And the thing most likely to make that happen sooner rather than later, he says, is a "thumping awful accident", another regulatory failure that leaves the legislators little choice but to act.

His thinking is bold, and in today's tense regulatory climate, controversial. Openly expressing sympathy for Labour Party ideas about stripping the Bank of England of its supervisory responsibilities and placing them with a newly-created Banking Commission, which he believes should be widened to embrace the SFA's responsibilities for the securities industry, he calls for an "imaginative re-drafting of the system", which suffers from "illogicalities in the framework". In particular, he says, the rapidly changing global financial markets and the nature of the firms dealing in them, require a new approach, especially with regard to the Securities and Investment Board, the City's lead regulator, and the Bank of England.
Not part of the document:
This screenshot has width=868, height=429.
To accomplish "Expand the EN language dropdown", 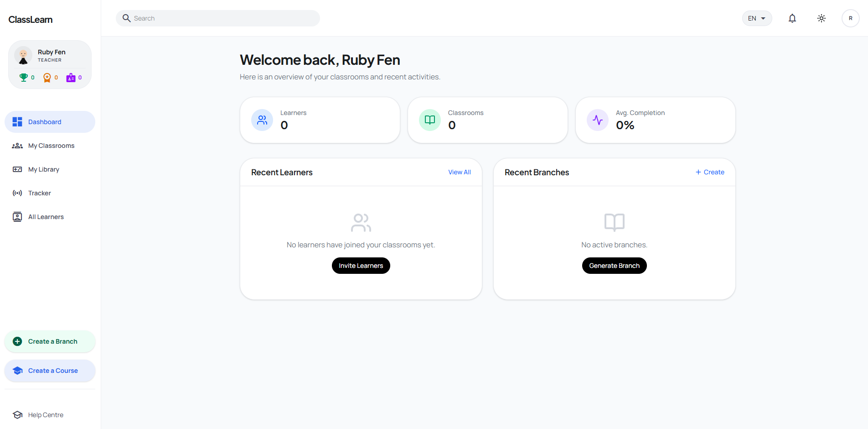I will pyautogui.click(x=757, y=18).
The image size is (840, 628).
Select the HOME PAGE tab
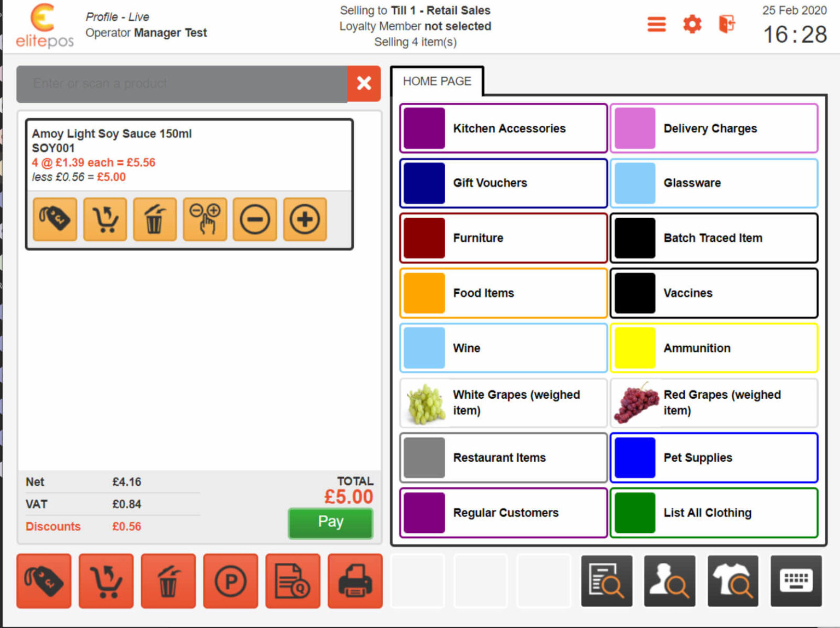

"If we started with a blank sheet of paper, we would certainly not be where we are now. I am not immutably wedded to the current system. Some of the proposals of the Labour Party and the Treasury and Civil Service Select Committee are well worth considering by all of us in regulation."

In its report last month on financial services the Treasury committee, responding to deep dissatisfaction over the Bank of England's role in the Baring's collapse, raised the prospect of shifting supervisory responsbilities to an independent body, and asked the Treasury to look into this. Unsurprisingly, the Bank of England is hugely sensitive to the slightest hint that it is not up to the supervisory job. But Mr Durlacher, just a month in the chairman's seat at the SFA, seems little concerned about the Bank's feelings.

"I think you have got to grapple with the problem that the most important firms involved in the securities industry are bank-owned and therefore what they do through securities trading affects the standing and profitability of banks. They could cause a run on banks and therefore the lender of last resort role of the Bank of England could come into play."

This securities argument leaves regulators with two choices, in Mr Durlacher's view: they go down the US road of Glass-Steagall, the Thirties Act that put up a wall between retail banking and securities underwriting, or get the banking and securities regulators under one roof.

"Looking at the way of the world, people in this country do not have the stomach for re-inventing Glass-Steagall, which is being slowly unwound in the US anyway, and therefore they must have the stomach to look at the industry's relations with the Bank of England."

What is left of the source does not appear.